Borrowing from Reinforcement Learning

Reinforcement learning (RL) offers a clean framework for thinking about iterative improvement. An agent interacts with an environment, receives a reward signal after each episode, and updates its policy based on what worked and what did not. In AIBC, the mapping is reasonably direct. The environment is the set of fixed challenges, each defined by my framework called Autonomous Execution Specification (AES) and isolated Testcontainer infrastructure. The agent is my structured release cycle, which I call mARCH (Agentic Release Cycle Harness), together with the underlying language model it orchestrates. Each episode is a single challenge run: mARCH starts with the challenge specification, acts through a sequence of tool calls and code writes, and terminates when all acceptance tests pass or the run ends. The reward signal is the composite score computed across the six dimensions. The policy, in the RL sense, is mARCH’s orchestration logic: how it routes stories, constructs prompts, manages context, and decides when to reuse an existing skill versus derive a solution from scratch.

The hermetic infrastructure is what makes this viable as a training loop. A reward signal is only useful if the same behavior produces the same score across runs, which requires the environment to behave consistently. Without reproducibility, you cannot tell whether a score changed because the policy improved or because the environment shifted under it.

The AES as a Challenge Specification

Readers of this series will recognise the format at the center of AIBC. Each challenge is defined by the AES, the same structured machine-consumable document that the Red, Green, Refactor post introduced as the Red phase of agentic development. The agent reads the AES, understands what must be implemented, what infrastructure is available, and what the acceptance criteria are, then executes autonomously.
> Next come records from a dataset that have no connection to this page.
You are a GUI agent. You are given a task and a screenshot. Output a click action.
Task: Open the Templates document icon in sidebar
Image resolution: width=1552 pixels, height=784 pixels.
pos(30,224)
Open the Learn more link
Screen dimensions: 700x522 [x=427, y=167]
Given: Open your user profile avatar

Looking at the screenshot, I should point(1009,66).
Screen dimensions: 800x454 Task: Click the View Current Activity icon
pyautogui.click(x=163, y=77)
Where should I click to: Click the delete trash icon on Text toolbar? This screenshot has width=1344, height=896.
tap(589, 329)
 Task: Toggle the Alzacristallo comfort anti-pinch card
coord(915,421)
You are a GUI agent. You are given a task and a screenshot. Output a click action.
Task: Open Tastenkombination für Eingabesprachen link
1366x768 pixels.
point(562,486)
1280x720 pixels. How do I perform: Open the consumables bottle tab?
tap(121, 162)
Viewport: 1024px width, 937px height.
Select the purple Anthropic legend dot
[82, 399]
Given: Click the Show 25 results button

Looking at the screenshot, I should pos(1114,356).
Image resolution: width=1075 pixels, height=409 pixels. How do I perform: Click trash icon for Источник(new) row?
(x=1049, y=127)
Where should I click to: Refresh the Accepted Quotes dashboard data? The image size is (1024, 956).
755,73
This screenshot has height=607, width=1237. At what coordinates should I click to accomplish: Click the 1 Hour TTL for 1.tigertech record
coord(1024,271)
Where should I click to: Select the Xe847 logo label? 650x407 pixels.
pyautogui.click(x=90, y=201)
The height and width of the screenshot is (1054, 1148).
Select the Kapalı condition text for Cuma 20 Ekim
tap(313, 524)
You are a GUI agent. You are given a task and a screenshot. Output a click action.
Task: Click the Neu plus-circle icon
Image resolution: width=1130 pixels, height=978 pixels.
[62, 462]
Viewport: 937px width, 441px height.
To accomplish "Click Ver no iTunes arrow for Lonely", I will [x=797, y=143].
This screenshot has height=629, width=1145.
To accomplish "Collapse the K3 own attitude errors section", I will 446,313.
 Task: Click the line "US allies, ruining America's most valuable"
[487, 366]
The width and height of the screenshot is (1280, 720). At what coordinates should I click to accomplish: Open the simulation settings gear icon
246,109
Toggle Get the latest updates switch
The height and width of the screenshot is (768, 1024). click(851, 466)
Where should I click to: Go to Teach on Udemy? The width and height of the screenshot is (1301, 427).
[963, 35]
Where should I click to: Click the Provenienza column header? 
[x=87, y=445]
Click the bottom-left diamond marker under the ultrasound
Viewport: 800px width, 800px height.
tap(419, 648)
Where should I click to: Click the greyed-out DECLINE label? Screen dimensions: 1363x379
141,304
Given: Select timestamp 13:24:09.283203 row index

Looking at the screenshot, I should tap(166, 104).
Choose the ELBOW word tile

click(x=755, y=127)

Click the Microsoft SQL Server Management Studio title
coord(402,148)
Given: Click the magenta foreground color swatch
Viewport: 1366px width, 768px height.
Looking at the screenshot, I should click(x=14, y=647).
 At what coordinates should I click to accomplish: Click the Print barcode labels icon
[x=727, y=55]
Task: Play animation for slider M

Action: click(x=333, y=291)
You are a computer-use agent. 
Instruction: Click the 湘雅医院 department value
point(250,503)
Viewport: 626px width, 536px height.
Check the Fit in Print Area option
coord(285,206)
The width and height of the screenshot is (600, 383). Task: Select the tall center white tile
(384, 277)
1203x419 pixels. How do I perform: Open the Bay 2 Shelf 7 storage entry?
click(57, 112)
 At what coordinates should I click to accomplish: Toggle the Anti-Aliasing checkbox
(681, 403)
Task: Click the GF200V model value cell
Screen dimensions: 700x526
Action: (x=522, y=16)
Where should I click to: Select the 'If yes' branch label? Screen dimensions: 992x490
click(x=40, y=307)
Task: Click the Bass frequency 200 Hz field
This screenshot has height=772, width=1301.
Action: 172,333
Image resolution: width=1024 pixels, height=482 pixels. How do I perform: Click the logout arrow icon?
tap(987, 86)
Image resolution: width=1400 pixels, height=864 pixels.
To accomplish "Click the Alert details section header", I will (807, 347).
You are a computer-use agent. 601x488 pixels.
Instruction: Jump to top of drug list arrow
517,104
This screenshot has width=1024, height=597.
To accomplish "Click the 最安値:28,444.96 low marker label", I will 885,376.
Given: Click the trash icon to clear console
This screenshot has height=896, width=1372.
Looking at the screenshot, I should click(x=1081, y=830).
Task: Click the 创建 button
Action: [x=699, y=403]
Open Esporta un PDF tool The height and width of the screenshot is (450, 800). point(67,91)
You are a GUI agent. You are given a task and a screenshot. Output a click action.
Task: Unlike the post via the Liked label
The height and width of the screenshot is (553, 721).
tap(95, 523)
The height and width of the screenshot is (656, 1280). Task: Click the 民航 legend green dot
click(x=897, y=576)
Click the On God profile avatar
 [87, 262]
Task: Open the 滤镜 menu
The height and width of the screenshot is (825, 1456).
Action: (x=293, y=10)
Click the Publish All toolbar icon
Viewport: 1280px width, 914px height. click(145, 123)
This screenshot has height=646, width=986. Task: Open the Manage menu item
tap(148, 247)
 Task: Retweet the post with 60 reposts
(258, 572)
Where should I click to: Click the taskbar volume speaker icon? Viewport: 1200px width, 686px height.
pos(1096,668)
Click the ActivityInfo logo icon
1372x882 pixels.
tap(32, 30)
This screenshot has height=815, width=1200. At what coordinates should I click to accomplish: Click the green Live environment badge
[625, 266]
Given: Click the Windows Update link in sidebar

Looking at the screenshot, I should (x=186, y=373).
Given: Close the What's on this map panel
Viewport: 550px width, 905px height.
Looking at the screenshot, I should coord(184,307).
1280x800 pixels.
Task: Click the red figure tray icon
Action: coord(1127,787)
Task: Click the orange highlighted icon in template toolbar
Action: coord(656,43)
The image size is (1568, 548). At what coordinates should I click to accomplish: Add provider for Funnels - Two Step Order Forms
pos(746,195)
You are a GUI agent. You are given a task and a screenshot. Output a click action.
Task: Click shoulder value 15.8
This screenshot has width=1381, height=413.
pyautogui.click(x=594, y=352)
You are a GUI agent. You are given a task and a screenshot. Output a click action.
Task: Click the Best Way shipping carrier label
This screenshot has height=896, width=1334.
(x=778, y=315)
In AIBC, the AES serves as a fixed contract rather than a starting point for conversation about what to build. The challenge ships with a pre-defined AES at the repository root, the acceptance tests are already written, and the agent is evaluated on how well it satisfies them. There is no authoring phase, no refinement, no back and forth. The agent gets the spec and executes.

This mirrors the Specification-First Development approach where a complete specification exists before execution begins, except in AIBC the specification is fixed before the agent even starts, and the agent cannot change it.

Real Infrastructure, Hermetic Runs

Each challenge spins up isolated Testcontainers: a PostgreSQL instance pre-seeded with domain data, a REST API exposing that data over HTTP, and a NATS stream for event-driven workflows. The agent must interact with all three to satisfy the acceptance criteria. When the run completes, the containers are torn down. The next run starts from a clean state.

The infrastructure matters because it makes the challenge real rather than synthetic. An agent implementing a feature against a live database behaves differently than one generating code that is never exercised against actual services. The failure modes that appear when a query hits a seeded database with real data or when a NATS consumer misses an event are exactly the kinds of failures that matter in real-world development. A benchmark that does not surface those is not measuring what it claims to measure.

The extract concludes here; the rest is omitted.